═══ Provided text ═══

Ga. Governor Floats Idea to Save Rural ERs
March 20--ATLANTA -- Georgia Gov. Nathan Deal has proposed changes to state hospital regulations that could help keep key emergency medical services available in rural towns like Montezuma.
"The modifications would permit rural hospitals to offer fewer services if they are in danger of closing," the Republican governor told a bipartisan meeting of rural lawmakers in Atlanta on Wednesday. "The new rules provide a valuable option."
Several rural Georgia hospitals have closed over the past few years, beaten down by a range of problems from a doctor shortage to Medicaid and Medicare reimbursements that don't cover costs.
Deal's proposal would allow rural hospitals to stay open as full-service emergency rooms that could also choose to offer services that don't require an overnight stay, such as elective outpatient surgery, basic OB-GYN care and low-risk childbirths. Each center would have to be within 35 miles of a full-service hospital.
"Every Georgian deserves to be reasonably close to a health care provider should an emergency arise. Specifically in rural communities, facilities and specialists may not always be as near as you would like for them to be," said Deal.

═══ Data for review ═══

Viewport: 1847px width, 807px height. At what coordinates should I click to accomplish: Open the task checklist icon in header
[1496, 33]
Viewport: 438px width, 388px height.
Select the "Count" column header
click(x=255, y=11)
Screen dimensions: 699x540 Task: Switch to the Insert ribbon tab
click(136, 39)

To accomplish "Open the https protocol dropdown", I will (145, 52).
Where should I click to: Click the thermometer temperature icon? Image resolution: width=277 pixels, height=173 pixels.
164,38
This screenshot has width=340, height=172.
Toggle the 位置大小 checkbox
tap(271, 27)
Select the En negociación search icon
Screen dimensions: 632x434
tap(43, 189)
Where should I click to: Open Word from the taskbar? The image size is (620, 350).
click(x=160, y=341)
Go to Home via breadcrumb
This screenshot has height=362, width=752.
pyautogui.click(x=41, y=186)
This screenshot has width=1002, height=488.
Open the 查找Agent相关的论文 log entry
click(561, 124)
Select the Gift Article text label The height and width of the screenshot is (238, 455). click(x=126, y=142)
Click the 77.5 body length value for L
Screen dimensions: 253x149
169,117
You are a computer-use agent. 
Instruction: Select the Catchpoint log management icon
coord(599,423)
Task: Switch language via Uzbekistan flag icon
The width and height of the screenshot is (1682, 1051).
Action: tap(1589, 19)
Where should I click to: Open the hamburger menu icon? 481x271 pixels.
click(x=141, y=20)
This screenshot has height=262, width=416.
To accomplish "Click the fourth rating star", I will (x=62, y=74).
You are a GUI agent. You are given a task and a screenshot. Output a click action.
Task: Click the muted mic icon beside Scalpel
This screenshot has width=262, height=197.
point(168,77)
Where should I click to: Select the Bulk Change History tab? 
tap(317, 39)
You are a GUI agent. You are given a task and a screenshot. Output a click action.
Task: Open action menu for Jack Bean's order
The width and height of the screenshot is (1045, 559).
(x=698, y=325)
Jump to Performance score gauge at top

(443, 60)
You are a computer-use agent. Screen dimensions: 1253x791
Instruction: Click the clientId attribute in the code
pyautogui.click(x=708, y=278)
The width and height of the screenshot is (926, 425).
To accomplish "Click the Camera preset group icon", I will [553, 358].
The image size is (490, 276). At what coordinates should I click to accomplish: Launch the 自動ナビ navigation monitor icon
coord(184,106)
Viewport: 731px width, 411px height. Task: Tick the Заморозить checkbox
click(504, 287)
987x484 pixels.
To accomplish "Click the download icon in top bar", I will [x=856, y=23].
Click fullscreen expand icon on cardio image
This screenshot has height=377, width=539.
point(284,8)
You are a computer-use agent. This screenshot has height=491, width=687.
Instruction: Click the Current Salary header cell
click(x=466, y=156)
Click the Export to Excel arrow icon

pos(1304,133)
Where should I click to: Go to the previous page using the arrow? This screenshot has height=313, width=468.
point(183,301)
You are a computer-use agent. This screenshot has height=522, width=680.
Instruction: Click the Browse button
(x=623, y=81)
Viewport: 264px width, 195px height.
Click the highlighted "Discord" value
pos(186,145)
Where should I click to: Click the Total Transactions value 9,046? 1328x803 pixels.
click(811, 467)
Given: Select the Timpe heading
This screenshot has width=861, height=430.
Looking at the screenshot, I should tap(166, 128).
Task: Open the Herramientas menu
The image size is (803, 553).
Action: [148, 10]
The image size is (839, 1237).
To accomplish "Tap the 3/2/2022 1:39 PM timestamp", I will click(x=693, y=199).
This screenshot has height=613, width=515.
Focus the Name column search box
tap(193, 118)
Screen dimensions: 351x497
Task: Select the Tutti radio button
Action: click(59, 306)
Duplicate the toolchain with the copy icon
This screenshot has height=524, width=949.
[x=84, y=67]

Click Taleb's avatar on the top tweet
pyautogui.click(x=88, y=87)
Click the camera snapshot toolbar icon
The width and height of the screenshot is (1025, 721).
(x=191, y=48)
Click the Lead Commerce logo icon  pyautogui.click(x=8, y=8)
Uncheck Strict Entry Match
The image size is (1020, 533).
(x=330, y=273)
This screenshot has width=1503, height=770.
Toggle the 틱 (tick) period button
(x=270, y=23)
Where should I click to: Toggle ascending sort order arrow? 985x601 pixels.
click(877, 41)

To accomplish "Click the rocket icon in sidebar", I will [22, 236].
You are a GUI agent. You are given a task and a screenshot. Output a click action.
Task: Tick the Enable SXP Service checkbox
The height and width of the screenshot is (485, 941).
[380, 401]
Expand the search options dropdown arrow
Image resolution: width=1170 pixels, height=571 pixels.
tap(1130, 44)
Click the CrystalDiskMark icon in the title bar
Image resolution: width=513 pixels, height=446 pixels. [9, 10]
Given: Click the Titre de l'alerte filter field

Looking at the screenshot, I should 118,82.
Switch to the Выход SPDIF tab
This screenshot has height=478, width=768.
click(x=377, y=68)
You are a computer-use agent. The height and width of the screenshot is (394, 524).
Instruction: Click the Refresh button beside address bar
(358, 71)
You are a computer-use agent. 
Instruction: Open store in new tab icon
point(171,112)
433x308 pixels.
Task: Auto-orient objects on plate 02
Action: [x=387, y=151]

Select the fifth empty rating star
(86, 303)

═══

*Required action A*
Transcribe the part of the article about rural emergency rooms starting at "Several rural Georgia" and ending at "a full-service hospital.".
*Required action B*
According to the article about rural emergency rooms, how close to a full-service hospital would each center have to be?
*Required action C*
Write the next part of the article about rural emergency rooms, picking up after its final sentence.
This listing has no connection to the article about rural emergency rooms.

*Answer box A*
Several rural Georgia hospitals have closed over the past few years, beaten down by a range of problems from a doctor shortage to Medicaid and Medicare reimbursements that don't cover costs.
Deal's proposal would allow rural hospitals to stay open as full-service emergency rooms that could also choose to offer services that don't require an overnight stay, such as elective outpatient surgery, basic OB-GYN care and low-risk childbirths. Each center would have to be within 35 miles of a full-service hospital.

*Answer box B*
Each center would have to be within 35 miles of a full-service hospital.

*Answer box C*
The state hospital regulators at the Department of Community Health are on board. Commissioner Clyde Reese said he's working on calling a special board meeting as early as next week to consider the governor's proposal, followed by a public comment period. The rules could be in his books by late May, Reese said.
The rules would be retroactive one year back from the date DCH adopts them.
Macon County will be paying attention.
Late last summer, the Flint River Community Hospital in Montezuma closed its ER.
"The (county) commissioners in that area were trying to come up with a plan to create a freestanding emergency room," said state Rep. Patty Bentley, D-Reynolds.
If the new state rules are adopted quickly enough, Flint River may find some provision they want to use.
Democrat lawmakers applauded Deal's announcement, especially state Sen. David Lucas of Macon. His district covers all or part of seven counties, including Hancock, which has no hospital.
"I want to thank you," Lucas told the governor. "It shows that even though you're on one side of the aisle, and I'm on the other side, that sometimes we can get together on things that affect everybody."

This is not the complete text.